Thursday, 11 July 2013

North Korea said that it would not give up its nuclear deterrent until the United States ends its “hostile policy” towards Pyongyang, but that it was ready to revive international talks on its nuclear program frozen since 2008.



The United States and its allies believe North Korea violated a 2005 aid-for-denuclearisation deal by conducting a nuclear test the following year and pursuing uranium enrichment that would give it a second path to a nuclear weapon in addition to its plutonium-based atomic program.
So Se Pyong, the North Korean Ambassador to the United Nations in Geneva, warned that a joint U.S.-South Korean military exercise planned for August would raise tensions on the divided Korean Peninsula.
He also reiterated his country’s call for dismantling the U.S.-led U.N. Command in South Korea, which dates from the 1953 armistice that ended the Korean War without a peace treaty. The 60th anniversary of the armistice falls on July 27.
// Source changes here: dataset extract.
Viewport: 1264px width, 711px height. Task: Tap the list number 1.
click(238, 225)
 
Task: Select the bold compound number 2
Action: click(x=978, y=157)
He was speaking at a rare news conference held in North Korea’s mission in Geneva.
His counterpart at the United Nations in New York, Ambassador Sin Son-ho, made a similar appeal for dissolution of the U.N. Command on June 21.
North and South Korea agreed on Sunday to take steps to reopen a jointly run industrial park, including facilities inspections, after the two rivals staged a marathon meeting lasting more than 16 hours to arrange details.